Levinson's theorem and higher degree traces for Aharonov-Bohm operators

TL;DR

This paper explores Levinson's theorem for Aharonov-Bohm operators through analytical and topological methods, introducing a higher degree version linked to Chern numbers and non-commutative topology.

Contribution

It provides a new topological formulation of Levinson's theorem, including a higher degree version involving Chern numbers and non-commutative topology.

Findings

Explicit calculation of wave-operators for Aharonov-Bohm models.

Identification of topological invariants related to Levinson's theorem.

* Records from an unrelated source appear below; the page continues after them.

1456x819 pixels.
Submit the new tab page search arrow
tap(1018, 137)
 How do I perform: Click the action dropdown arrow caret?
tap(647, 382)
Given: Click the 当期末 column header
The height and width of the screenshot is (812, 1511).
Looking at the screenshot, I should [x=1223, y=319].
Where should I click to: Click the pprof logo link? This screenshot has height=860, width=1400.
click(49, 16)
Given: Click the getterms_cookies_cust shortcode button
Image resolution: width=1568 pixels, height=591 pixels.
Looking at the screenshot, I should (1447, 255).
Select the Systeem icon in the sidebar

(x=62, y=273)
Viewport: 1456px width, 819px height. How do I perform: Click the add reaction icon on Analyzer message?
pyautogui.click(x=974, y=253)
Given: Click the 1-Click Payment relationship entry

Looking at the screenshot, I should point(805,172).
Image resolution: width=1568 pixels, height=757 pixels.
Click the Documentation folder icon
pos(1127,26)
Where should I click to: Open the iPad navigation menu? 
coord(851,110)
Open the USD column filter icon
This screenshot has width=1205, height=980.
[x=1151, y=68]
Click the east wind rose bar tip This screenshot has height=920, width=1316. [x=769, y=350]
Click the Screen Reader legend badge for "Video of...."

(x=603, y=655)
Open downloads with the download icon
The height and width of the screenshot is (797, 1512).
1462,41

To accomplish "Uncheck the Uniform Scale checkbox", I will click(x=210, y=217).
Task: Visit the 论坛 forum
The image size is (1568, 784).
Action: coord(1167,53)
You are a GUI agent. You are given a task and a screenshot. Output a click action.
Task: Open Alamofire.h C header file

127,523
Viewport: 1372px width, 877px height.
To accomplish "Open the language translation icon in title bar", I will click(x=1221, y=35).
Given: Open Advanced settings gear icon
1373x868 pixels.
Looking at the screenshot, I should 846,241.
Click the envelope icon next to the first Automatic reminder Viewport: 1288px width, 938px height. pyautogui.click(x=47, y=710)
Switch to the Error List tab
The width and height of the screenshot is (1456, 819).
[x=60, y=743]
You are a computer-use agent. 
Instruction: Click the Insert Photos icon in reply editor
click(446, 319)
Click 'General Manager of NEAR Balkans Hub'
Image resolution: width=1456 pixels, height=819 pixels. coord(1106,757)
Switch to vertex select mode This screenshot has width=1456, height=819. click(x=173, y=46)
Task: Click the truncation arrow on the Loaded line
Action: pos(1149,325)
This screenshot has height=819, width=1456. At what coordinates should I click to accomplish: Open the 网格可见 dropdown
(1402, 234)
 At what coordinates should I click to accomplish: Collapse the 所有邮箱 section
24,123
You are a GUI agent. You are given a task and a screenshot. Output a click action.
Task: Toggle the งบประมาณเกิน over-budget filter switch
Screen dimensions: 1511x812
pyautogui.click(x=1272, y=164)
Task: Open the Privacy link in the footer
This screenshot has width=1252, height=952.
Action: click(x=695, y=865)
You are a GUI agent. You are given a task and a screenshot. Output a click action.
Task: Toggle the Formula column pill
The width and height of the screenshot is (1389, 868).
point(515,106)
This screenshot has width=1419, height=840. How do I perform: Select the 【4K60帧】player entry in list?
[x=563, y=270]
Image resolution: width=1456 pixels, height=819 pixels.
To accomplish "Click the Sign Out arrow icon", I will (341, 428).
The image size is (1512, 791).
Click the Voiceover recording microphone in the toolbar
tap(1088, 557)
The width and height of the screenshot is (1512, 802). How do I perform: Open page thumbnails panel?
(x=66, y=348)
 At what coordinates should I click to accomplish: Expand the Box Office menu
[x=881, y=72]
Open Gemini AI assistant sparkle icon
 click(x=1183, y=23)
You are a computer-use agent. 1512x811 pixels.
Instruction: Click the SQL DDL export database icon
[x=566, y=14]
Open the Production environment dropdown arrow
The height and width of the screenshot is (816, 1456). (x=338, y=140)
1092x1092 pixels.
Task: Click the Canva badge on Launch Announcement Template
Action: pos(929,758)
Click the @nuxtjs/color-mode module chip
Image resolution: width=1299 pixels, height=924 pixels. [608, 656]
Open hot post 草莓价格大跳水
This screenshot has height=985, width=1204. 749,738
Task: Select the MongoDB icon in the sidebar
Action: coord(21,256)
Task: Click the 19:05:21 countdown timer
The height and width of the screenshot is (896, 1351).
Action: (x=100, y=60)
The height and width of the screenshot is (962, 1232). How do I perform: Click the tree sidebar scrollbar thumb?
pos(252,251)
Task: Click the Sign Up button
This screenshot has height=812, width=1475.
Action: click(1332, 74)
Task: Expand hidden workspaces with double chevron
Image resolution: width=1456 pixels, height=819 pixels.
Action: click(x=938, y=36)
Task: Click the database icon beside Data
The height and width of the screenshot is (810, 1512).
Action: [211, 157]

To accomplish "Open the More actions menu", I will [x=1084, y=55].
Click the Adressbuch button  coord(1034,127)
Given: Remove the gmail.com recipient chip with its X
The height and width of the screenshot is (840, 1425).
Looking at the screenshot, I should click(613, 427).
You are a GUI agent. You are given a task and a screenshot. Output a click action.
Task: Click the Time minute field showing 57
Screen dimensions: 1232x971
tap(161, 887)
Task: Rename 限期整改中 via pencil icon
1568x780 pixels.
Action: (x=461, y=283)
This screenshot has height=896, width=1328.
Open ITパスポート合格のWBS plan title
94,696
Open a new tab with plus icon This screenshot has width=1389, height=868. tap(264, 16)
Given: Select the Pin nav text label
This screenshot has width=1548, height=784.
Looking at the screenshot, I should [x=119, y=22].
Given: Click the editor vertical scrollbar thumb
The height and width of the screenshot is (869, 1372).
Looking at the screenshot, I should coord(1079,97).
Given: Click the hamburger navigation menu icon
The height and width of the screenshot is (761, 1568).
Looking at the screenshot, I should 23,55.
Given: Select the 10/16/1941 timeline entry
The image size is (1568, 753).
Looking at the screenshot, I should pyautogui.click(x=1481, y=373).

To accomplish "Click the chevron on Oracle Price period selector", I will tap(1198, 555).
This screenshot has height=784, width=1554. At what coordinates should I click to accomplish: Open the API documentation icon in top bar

Introduction of a higher degree Levinson's theorem with Chern number computation.

Abstract

We study Levinson type theorems for the family of Aharonov-Bohm models from different perspectives. The first one is purely analytical involving the explicit calculation of the wave-operators and allowing to determine precisely the various contributions to the left hand side of Levinson's theorem, namely those due to the scattering operator, the terms at 0-energy and at infinite energy. The second one is based on non-commutative topology revealing the topological nature of Levinson's theorem. We then include the parameters of the family into the topological description obtaining a new type of Levinson's theorem, a higher degree Levinson's theorem. In this context, the Chern number of a bundle defined by a family of projections on bound states is explicitly computed and related to the result of a 3-trace applied on the scattering part of the model.